1. Lines 82-83. Is this the resolution of the ocean component, the atmospheric component, or both?
2. Line 102. Why did you use a base period for the model that was different than for the data? What are the differences between the model base period used and a 1970-2000 base period?
3. The authors use a composite of eight observed ENSO events (lines 110-111) to compare with the model output. However this set is comprised of a combination of eastern Pacific (EP) and central Pacific (CP) El Ninos with distinctly different spatial structures (McPhaden et al., 2011; Capotondi et al., 2021). The authors should include a discussion of how well TaiESM1 simulates ENSO diversity as this is one of the most important problems in ENSO research today.
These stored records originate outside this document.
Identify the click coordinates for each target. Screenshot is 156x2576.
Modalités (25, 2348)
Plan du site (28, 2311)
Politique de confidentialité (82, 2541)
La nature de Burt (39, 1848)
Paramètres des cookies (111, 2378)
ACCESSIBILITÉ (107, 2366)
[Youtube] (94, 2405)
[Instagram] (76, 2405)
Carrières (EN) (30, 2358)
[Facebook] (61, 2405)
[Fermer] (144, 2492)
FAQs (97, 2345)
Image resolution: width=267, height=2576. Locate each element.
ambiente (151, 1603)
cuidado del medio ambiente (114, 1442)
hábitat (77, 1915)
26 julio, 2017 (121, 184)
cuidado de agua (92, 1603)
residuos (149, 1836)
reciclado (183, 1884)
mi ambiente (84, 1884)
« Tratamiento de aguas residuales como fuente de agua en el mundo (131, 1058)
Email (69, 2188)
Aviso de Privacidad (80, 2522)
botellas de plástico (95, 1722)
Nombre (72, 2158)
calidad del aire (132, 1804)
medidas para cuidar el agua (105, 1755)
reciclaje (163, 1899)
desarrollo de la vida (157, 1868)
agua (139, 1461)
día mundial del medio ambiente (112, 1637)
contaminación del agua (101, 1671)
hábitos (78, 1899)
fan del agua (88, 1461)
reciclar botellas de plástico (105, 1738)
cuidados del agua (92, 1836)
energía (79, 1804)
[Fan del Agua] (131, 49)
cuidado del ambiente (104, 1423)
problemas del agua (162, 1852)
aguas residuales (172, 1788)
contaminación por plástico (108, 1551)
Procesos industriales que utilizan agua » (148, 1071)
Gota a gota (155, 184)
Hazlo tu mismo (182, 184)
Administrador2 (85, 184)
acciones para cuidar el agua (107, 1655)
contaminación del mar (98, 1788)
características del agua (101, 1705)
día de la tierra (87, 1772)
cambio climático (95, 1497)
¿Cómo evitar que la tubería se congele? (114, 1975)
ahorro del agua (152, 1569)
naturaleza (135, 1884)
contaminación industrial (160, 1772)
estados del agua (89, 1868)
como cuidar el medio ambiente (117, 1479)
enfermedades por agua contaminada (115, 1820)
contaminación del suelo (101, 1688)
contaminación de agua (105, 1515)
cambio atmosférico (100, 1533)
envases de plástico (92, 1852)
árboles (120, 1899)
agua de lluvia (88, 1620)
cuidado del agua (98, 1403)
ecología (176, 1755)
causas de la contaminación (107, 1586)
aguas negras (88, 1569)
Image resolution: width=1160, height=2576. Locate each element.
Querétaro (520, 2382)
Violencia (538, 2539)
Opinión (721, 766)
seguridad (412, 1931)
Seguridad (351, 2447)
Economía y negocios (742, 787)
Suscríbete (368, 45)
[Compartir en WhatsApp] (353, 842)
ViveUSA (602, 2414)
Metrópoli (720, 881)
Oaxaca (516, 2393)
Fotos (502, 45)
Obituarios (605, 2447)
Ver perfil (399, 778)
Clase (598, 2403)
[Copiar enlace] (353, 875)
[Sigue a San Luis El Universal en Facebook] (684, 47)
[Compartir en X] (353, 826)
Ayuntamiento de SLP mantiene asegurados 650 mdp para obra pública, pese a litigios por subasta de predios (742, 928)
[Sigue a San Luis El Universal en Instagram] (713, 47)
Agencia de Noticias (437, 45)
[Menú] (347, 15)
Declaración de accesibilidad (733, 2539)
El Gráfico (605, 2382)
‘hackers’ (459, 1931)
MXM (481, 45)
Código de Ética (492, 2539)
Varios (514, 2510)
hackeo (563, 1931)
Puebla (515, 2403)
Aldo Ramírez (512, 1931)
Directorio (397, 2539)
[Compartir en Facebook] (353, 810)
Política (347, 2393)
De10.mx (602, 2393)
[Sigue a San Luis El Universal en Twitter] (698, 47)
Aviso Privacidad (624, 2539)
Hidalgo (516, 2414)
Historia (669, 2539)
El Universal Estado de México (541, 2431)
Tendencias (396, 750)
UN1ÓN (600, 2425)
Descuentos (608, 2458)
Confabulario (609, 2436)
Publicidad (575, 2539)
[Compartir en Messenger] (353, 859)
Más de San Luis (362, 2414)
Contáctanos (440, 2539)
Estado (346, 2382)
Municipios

4. Lines 127-28. The comment about diminishing ENSO amplitude is interesting but not further elaborated on. Is the background state in the model changing like in observations, i.e. becoming more La Nina like? We know changes in background state affect ENSO (Fedorov et al., 2021; Cai et al, 2021). This sentence warrants further elaboration since ENSO in a changing climate is also one of the most important problems in ENSO research today.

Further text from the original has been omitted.